Washington, D.C. — On Tuesday, it was announced that language that would allow banks to legally work with state-licensed cannabis businesses was eliminated from a must-pass piece of legislation currently under consideration — the National Defense Authorization Act (NDAA).
In response to this news, Matthew Schweich, deputy director at the Marijuana Policy Project, the nation’s leading cannabis policy reform organization, released the following statement:
“We are disappointed in the elimination of the SAFE Banking provisions from the NDAA. It is unacceptable that so many state-licensed cannabis businesses are operating entirely in cash simply because the Biden administration and Congress, in spite of overwhelming public support, refuse to support even modest reforms to our country’s failed federal cannabis laws.
“While the SAFE Banking provisions would not have addressed criminal justice reform, this was a valuable opportunity for incremental progress, a principle that has served the cannabis reform movement well for many years.
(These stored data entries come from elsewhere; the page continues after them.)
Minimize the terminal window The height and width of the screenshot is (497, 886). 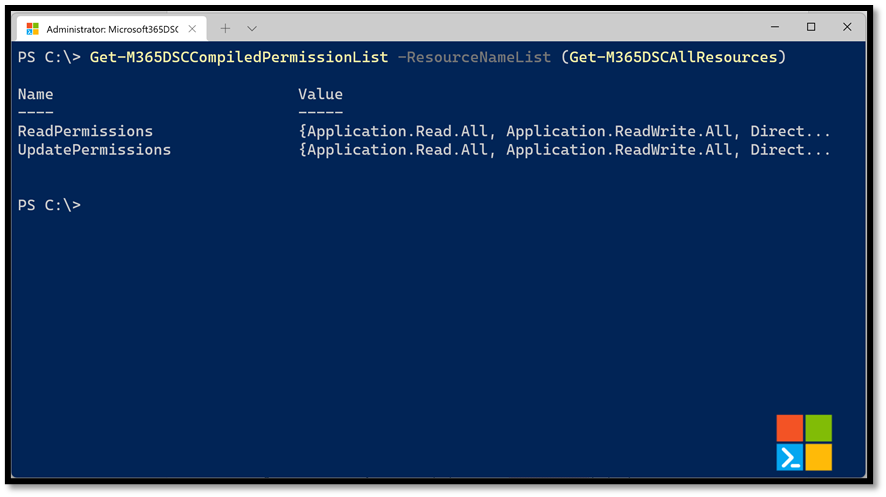click(x=775, y=27)
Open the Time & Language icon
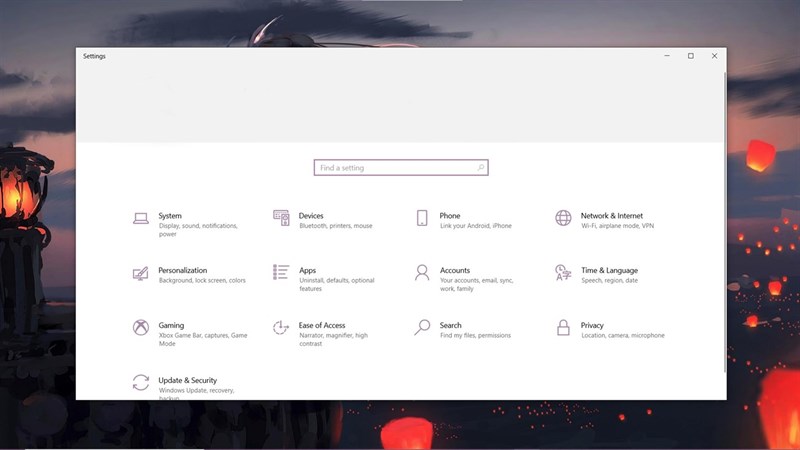This screenshot has width=800, height=450. coord(563,272)
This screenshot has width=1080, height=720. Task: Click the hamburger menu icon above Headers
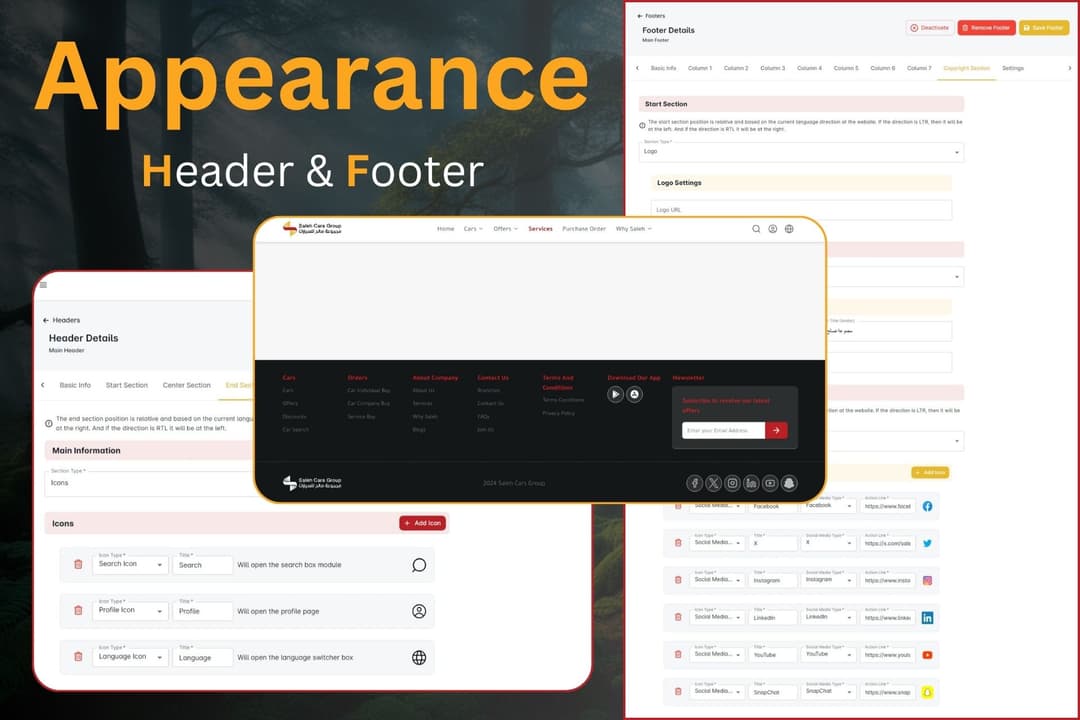point(43,285)
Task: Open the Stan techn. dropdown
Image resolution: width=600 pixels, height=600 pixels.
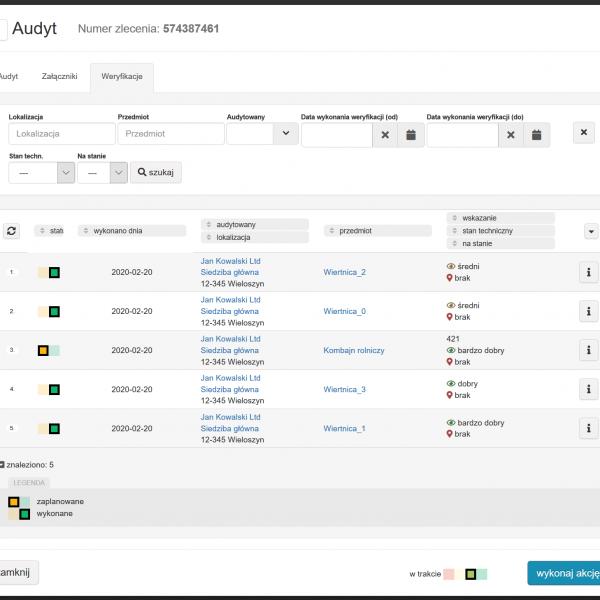Action: pos(66,173)
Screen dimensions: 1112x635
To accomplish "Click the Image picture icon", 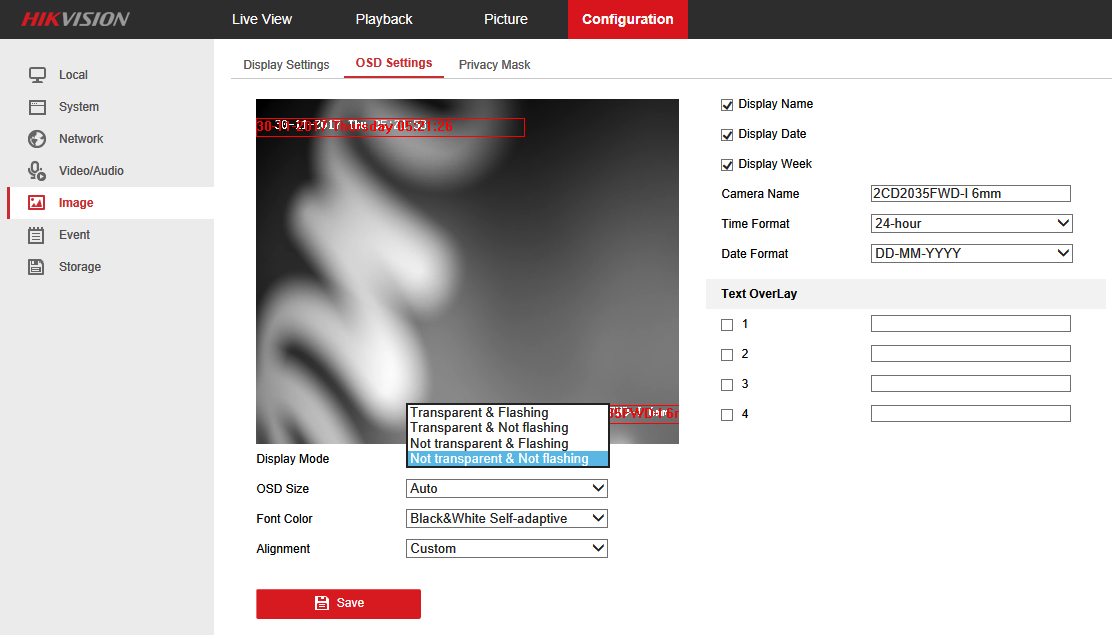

“Furthermore, Congress has missed an opportunity to assist hundreds of small and minority-owned businesses in medical and adult-use cannabis states across the country.
“Without SAFE Banking, employees of cannabis businesses will continue to face public safety risks. Cannabis businesses are experiencing burglaries, armed robberies, and thefts at disturbing rates. It is abundantly clear that leaving cannabis businesses unbanked is dangerous for both workers and the surrounding community.”
Founded in 1995, the Marijuana Policy Project (MPP) is the nation’s leading cannabis policy reform organization. MPP has played a central role in passing dozens of cannabis policy reforms in states across the country, including 10 successful cannabis legalization campaigns, and also works to advance federal reforms.